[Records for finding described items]
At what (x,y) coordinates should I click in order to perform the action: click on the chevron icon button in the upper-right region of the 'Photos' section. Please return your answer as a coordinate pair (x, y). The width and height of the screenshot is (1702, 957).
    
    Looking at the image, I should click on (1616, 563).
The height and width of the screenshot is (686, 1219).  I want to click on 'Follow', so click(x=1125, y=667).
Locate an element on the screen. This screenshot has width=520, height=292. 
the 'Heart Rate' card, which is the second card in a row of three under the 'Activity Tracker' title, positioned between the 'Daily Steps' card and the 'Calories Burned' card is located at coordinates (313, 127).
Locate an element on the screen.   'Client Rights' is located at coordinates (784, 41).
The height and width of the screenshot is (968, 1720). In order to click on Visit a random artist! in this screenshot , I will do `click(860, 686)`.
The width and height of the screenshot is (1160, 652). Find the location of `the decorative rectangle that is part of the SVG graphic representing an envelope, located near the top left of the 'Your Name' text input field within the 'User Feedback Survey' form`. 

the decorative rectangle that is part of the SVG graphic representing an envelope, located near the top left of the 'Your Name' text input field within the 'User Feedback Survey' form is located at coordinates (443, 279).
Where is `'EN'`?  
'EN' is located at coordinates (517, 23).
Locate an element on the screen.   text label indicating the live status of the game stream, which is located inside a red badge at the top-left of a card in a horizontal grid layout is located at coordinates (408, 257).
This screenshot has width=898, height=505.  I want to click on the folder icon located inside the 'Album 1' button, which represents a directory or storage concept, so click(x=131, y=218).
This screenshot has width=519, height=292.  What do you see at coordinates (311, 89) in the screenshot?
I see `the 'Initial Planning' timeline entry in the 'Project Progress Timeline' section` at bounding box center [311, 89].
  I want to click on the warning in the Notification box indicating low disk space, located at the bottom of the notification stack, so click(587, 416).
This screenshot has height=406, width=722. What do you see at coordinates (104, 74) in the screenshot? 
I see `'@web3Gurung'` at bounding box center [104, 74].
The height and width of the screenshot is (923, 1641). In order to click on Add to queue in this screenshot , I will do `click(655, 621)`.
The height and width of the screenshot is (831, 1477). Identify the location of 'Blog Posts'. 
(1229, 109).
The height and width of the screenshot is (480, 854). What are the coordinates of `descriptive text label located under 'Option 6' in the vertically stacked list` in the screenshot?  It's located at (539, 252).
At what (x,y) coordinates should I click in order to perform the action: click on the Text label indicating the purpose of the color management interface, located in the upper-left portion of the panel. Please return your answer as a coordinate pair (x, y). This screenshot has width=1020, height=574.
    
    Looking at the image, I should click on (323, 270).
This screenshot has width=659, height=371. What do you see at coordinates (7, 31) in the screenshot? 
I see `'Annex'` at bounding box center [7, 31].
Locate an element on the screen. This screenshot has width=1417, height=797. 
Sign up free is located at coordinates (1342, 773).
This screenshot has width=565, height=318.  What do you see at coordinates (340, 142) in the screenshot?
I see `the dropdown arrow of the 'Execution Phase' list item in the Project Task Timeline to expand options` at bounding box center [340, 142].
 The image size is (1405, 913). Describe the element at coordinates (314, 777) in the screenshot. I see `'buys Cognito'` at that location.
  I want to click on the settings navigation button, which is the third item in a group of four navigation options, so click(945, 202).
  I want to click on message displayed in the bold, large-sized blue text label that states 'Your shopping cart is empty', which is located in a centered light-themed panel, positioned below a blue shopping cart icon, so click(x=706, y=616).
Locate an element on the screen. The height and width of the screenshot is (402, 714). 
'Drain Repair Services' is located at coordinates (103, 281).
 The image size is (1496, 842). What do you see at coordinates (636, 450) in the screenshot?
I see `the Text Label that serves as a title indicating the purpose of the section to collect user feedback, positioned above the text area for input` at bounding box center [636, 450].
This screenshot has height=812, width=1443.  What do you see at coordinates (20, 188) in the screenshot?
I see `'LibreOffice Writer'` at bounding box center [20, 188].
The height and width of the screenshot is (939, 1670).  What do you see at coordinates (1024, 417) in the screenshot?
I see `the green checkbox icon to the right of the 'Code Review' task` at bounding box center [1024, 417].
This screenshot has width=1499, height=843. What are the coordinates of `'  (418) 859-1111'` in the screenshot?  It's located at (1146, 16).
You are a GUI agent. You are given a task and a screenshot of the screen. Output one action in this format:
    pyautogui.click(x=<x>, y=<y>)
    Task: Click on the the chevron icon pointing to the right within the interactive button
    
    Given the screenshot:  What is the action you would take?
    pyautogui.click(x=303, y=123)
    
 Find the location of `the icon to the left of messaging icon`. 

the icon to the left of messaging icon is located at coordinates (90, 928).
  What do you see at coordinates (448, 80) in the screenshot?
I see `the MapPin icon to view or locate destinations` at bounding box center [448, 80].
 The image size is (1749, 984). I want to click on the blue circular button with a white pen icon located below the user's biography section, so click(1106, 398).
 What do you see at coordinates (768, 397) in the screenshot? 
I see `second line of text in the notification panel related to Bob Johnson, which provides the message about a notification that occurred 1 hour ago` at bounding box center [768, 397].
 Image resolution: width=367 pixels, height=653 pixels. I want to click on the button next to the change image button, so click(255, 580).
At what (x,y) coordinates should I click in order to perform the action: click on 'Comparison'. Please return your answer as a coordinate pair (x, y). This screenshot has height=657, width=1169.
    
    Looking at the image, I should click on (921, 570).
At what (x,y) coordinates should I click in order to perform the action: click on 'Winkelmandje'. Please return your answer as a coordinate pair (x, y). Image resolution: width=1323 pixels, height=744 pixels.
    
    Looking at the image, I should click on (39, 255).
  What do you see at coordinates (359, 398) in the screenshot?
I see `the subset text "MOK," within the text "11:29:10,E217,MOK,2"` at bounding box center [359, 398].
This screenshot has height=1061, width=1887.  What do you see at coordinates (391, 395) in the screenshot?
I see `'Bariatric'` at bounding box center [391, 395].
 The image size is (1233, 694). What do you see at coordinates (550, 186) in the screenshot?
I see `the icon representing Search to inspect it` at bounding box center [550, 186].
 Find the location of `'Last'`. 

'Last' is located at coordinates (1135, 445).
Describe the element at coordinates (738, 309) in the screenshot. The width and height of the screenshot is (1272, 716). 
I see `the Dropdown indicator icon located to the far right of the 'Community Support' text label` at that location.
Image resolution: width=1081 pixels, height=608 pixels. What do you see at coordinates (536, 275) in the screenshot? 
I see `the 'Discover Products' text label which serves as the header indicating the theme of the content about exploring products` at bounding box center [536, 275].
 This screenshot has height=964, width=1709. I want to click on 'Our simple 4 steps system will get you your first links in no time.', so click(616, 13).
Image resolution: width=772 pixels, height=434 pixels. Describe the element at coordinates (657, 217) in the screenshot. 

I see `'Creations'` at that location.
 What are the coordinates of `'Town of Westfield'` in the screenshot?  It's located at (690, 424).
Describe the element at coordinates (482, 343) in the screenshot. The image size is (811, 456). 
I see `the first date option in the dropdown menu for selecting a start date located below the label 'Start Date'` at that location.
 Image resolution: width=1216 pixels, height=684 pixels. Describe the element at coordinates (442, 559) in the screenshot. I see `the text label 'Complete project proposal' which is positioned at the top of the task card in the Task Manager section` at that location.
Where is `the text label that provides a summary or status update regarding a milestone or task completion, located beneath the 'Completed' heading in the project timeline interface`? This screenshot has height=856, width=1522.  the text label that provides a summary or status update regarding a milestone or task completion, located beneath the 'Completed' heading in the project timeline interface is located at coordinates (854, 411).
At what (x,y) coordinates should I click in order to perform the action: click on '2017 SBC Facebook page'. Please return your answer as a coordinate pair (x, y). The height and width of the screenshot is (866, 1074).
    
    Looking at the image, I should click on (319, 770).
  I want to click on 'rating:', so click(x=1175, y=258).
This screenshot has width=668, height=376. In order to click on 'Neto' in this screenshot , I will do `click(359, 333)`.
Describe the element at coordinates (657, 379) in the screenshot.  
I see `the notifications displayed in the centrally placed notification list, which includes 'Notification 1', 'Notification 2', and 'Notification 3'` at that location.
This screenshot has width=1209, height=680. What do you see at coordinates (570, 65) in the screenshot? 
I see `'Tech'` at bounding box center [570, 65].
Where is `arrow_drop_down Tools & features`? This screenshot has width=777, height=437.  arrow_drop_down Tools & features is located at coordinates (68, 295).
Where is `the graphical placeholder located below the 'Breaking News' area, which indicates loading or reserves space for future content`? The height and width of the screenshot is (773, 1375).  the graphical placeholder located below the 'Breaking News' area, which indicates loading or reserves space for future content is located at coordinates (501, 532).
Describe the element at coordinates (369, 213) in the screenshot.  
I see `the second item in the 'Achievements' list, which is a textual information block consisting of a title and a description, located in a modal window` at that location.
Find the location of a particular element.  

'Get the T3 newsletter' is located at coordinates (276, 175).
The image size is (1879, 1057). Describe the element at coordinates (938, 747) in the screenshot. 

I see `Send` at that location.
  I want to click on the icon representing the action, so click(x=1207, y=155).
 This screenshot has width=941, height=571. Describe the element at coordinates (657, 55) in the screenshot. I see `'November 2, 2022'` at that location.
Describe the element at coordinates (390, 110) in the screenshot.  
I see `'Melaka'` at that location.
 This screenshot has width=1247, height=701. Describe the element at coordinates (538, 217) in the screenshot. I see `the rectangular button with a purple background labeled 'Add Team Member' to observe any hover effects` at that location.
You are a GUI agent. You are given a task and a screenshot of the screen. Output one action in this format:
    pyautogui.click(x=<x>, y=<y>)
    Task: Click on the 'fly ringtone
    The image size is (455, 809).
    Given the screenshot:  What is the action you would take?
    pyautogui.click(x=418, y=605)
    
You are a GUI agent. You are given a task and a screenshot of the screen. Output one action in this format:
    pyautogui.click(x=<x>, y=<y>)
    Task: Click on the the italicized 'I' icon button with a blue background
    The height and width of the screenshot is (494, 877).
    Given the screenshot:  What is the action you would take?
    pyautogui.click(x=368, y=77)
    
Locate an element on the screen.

• TASK TO COMPLETE:
Starting at the line that has "Image resolution: width=1081" and ending after the line that has "This screenshot has width=668, height=376.", write those records out again and substitute "pair of numbers" for "coordinate pair". Change nothing else.

• THE SOLUTION:
Image resolution: width=1081 pixels, height=608 pixels. What do you see at coordinates (536, 275) in the screenshot? 
I see `the 'Discover Products' text label which serves as the header indicating the theme of the content about exploring products` at bounding box center [536, 275].
 This screenshot has height=964, width=1709. I want to click on 'Our simple 4 steps system will get you your first links in no time.', so click(616, 13).
Image resolution: width=772 pixels, height=434 pixels. Describe the element at coordinates (657, 217) in the screenshot. 

I see `'Creations'` at that location.
 What are the coordinates of `'Town of Westfield'` in the screenshot?  It's located at (690, 424).
Describe the element at coordinates (482, 343) in the screenshot. The image size is (811, 456). 
I see `the first date option in the dropdown menu for selecting a start date located below the label 'Start Date'` at that location.
 Image resolution: width=1216 pixels, height=684 pixels. Describe the element at coordinates (442, 559) in the screenshot. I see `the text label 'Complete project proposal' which is positioned at the top of the task card in the Task Manager section` at that location.
Where is `the text label that provides a summary or status update regarding a milestone or task completion, located beneath the 'Completed' heading in the project timeline interface`? This screenshot has height=856, width=1522.  the text label that provides a summary or status update regarding a milestone or task completion, located beneath the 'Completed' heading in the project timeline interface is located at coordinates (854, 411).
At what (x,y) coordinates should I click in order to perform the action: click on '2017 SBC Facebook page'. Please return your answer as a pair of numbers (x, y). The height and width of the screenshot is (866, 1074).
    
    Looking at the image, I should click on (319, 770).
  I want to click on 'rating:', so click(x=1175, y=258).
This screenshot has width=668, height=376. In order to click on 'Neto' in this screenshot , I will do `click(359, 333)`.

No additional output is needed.